## Problem description:
Copy the following lines unchanged, keeping every record as it stands.
#### Task input
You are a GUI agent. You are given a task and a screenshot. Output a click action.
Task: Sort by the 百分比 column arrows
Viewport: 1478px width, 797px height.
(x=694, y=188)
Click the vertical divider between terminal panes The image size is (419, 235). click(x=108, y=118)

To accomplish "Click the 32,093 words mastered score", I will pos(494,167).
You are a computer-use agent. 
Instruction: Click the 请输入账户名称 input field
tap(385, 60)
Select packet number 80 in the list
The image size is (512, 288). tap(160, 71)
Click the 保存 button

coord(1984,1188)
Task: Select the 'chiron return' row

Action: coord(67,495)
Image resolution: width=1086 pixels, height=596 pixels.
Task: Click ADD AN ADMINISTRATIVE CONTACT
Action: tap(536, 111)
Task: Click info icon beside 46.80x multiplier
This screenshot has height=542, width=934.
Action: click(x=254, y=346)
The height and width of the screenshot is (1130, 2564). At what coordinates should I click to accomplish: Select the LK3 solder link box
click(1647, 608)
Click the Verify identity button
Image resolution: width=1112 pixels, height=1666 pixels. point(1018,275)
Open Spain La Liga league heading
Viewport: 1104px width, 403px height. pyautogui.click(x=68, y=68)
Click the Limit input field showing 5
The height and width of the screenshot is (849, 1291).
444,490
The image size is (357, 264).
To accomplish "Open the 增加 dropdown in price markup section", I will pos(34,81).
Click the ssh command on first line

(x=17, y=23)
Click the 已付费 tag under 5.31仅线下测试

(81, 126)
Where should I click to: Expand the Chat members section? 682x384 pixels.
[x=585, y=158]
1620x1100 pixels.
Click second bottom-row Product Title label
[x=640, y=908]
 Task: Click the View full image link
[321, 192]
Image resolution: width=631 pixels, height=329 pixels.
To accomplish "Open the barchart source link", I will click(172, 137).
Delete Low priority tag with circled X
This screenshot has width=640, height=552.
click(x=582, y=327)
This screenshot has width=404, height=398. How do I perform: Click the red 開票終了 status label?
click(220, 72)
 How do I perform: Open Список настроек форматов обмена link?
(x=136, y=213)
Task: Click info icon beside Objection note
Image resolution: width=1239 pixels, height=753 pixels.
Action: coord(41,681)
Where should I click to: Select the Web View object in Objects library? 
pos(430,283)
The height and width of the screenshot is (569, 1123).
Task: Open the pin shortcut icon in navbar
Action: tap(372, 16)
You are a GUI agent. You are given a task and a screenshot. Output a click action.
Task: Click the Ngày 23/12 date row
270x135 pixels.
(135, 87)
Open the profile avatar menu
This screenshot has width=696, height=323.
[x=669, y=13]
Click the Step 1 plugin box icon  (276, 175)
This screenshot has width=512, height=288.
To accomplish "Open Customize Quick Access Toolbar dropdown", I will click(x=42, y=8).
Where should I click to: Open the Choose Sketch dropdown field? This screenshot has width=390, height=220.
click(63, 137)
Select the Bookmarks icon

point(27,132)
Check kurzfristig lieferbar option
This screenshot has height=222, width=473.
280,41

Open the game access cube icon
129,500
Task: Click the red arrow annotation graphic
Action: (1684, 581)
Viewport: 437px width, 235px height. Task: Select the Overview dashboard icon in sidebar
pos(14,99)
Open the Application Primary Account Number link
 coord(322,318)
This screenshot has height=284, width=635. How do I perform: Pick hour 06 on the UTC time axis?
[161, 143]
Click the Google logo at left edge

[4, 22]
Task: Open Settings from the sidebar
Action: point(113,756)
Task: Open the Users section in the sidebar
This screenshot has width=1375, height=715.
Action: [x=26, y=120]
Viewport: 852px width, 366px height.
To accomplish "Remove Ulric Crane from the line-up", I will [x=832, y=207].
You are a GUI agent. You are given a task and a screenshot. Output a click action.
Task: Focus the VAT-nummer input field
########
## Written reply:
You are a GUI agent. You are given a task and a screenshot. Output a click action.
Task: Sort by the 百分比 column arrows
Viewport: 1478px width, 797px height.
(x=694, y=188)
Click the vertical divider between terminal panes The image size is (419, 235). click(x=108, y=118)

To accomplish "Click the 32,093 words mastered score", I will pos(494,167).
You are a computer-use agent. 
Instruction: Click the 请输入账户名称 input field
tap(385, 60)
Select packet number 80 in the list
The image size is (512, 288). tap(160, 71)
Click the 保存 button

coord(1984,1188)
Task: Select the 'chiron return' row

Action: coord(67,495)
Image resolution: width=1086 pixels, height=596 pixels.
Task: Click ADD AN ADMINISTRATIVE CONTACT
Action: tap(536, 111)
Task: Click info icon beside 46.80x multiplier
This screenshot has height=542, width=934.
Action: click(x=254, y=346)
The height and width of the screenshot is (1130, 2564). At what coordinates should I click to accomplish: Select the LK3 solder link box
click(1647, 608)
Click the Verify identity button
Image resolution: width=1112 pixels, height=1666 pixels. point(1018,275)
Open Spain La Liga league heading
Viewport: 1104px width, 403px height. pyautogui.click(x=68, y=68)
Click the Limit input field showing 5
The height and width of the screenshot is (849, 1291).
444,490
The image size is (357, 264).
To accomplish "Open the 增加 dropdown in price markup section", I will pos(34,81).
Click the ssh command on first line

(x=17, y=23)
Click the 已付费 tag under 5.31仅线下测试

(81, 126)
Where should I click to: Expand the Chat members section? 682x384 pixels.
[x=585, y=158]
1620x1100 pixels.
Click second bottom-row Product Title label
[x=640, y=908]
 Task: Click the View full image link
[321, 192]
Image resolution: width=631 pixels, height=329 pixels.
To accomplish "Open the barchart source link", I will click(172, 137).
Delete Low priority tag with circled X
This screenshot has width=640, height=552.
click(x=582, y=327)
This screenshot has width=404, height=398. How do I perform: Click the red 開票終了 status label?
click(220, 72)
 How do I perform: Open Список настроек форматов обмена link?
(x=136, y=213)
Task: Click info icon beside Objection note
Image resolution: width=1239 pixels, height=753 pixels.
Action: coord(41,681)
Where should I click to: Select the Web View object in Objects library? 
pos(430,283)
The height and width of the screenshot is (569, 1123).
Task: Open the pin shortcut icon in navbar
Action: tap(372, 16)
You are a GUI agent. You are given a task and a screenshot. Output a click action.
Task: Click the Ngày 23/12 date row
270x135 pixels.
(135, 87)
Open the profile avatar menu
This screenshot has width=696, height=323.
[x=669, y=13]
Click the Step 1 plugin box icon  (276, 175)
This screenshot has width=512, height=288.
To accomplish "Open Customize Quick Access Toolbar dropdown", I will click(x=42, y=8).
Where should I click to: Open the Choose Sketch dropdown field? This screenshot has width=390, height=220.
click(63, 137)
Select the Bookmarks icon

point(27,132)
Check kurzfristig lieferbar option
This screenshot has height=222, width=473.
280,41

Open the game access cube icon
129,500
Task: Click the red arrow annotation graphic
Action: (1684, 581)
Viewport: 437px width, 235px height. Task: Select the Overview dashboard icon in sidebar
pos(14,99)
Open the Application Primary Account Number link
 coord(322,318)
This screenshot has height=284, width=635. How do I perform: Pick hour 06 on the UTC time axis?
[161, 143]
Click the Google logo at left edge

[4, 22]
Task: Open Settings from the sidebar
Action: point(113,756)
Task: Open the Users section in the sidebar
This screenshot has width=1375, height=715.
Action: [x=26, y=120]
Viewport: 852px width, 366px height.
To accomplish "Remove Ulric Crane from the line-up", I will [x=832, y=207].
You are a GUI agent. You are given a task and a screenshot. Output a click action.
Task: Focus the VAT-nummer input field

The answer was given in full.